The science is clear that climate change is another serious threat to human health. The public health community plays a critical role in developing strong climate change strategies and interventions that protect human health. The School of Public Health has a team of faculty and students in the Center for Environmental Health and Technology, who are dedicated to finding answers to questions about how to mitigate the climatic factors and environmental chemicals that affect human health.

Q: In what ways are Brown’s scientists and students partnering with others to reduce opioid abuse and addiction, which is finally gaining recognition as a public health crisis?

Opioid overdose is the leading cause of accidental death in Rhode Island. The good news is that School of Public Health faculty have recently shown that medication-assisted treatment reduces overdose death. Rhode Island is a national leader in this area, providing medication for every opioid-dependent incarcerated individual in the state. This program led to a 61 percent decrease in post-incarceration deaths from overdose.

The faculty leading this work are members of Governor Raimondo’s Overdose Prevention and Intervention Task Force. Members of the task force also helped create This website is a national model, providing resources to those in need, keeping the public informed and aggregating data so that policy leaders and researchers have the latest information on the crises in our state.

Q: A core value of the School of Public Health is to advance health as a right for all, with a special emphasis on vulnerable and marginalized populations. How is the school helping to bridge gaps created by health inequities?

A deep understanding of the interconnected nature of our world and our social consciousness motivate our work to address the needs of the most vulnerable. There is an obvious ethical component to meeting the kinds of needs many of us take for granted in the U.S. — clean drinking water, basic sanitation and fundamental nutrition. A few examples among our faculty: Caroline Kuo is applying a resilience-oriented, family-based approach to preventing HIV among South African adolescents, while Chanelle Howe and Akilah Dulin-Keita are examining the role of resilience among African Americans living with HIV in the U.S.

Q: As a behavioral scientist, you study health conditions related to physical inactivity — obesity, heart disease and diabetes, for example. Why has physical inactivity reached such epidemic proportions in many American communities?

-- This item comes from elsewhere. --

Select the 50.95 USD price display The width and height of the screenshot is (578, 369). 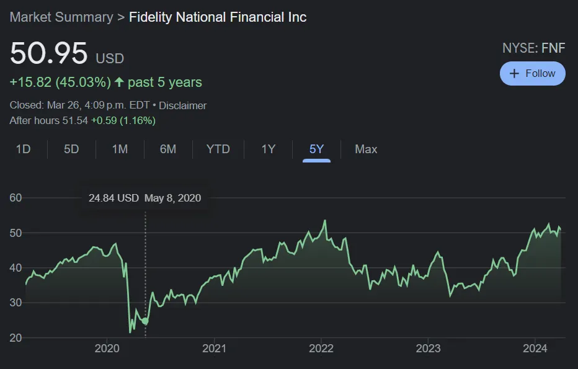(x=48, y=55)
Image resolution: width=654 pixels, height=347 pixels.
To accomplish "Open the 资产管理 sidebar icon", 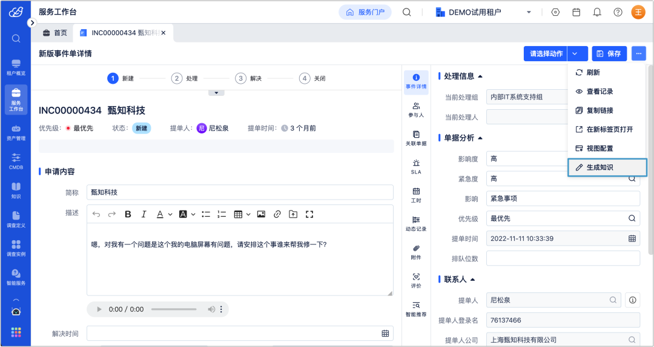I will [x=16, y=132].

We need to make the healthy choice the easy choice. And we need to embrace this approach at a variety of levels, whether it’s our food choices or opportunities for physical activity. Despite the well-documented benefits of walking, we — as a nation — need to walk more and make our communities more walkable. That’s why I fully support the strategies for increasing walking and walkability, outlined just two weeks ago in a plan released by the National Physical Activity Plan Alliance.

Q: The theme of National Public Health Week is “to create the healthiest nation in one generation.” How is the School of Public Health preparing students to contribute to this mission over the long term?

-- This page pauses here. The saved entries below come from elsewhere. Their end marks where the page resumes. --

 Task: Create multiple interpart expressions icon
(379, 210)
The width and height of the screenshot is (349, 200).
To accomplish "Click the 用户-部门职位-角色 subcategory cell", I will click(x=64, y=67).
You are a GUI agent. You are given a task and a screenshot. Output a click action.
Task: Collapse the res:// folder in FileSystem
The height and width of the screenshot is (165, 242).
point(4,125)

Our students learn public health by doing public health. So their work engenders real optimism in the future. They are learning the theories and the best methods, but they are also engaging with real public health questions. They work with actual data and in real agencies, so they can see the positive impact their work has on communities, even if it is very incremental. Our students are aware of the public health challenges we face, but they are confident that they can make positive contributions because they are prepared to tackle these challenges with real world experience.

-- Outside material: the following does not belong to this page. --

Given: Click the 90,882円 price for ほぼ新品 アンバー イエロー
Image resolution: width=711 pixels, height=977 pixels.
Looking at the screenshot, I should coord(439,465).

In Rhode Island, we are blessed to work with informative and inspirational community partners, such as colleagues at the Rhode Island Department of Health. Such partners provide us with a statewide perspective on public health matters, such as opioid addiction. Whether in classrooms and laboratories, or across the state, we collaborate to conduct work that is methodologically rigorous, socially responsible and strategically informed. I look forward to more opportunity for our students and faculty to benefit from such close partnerships.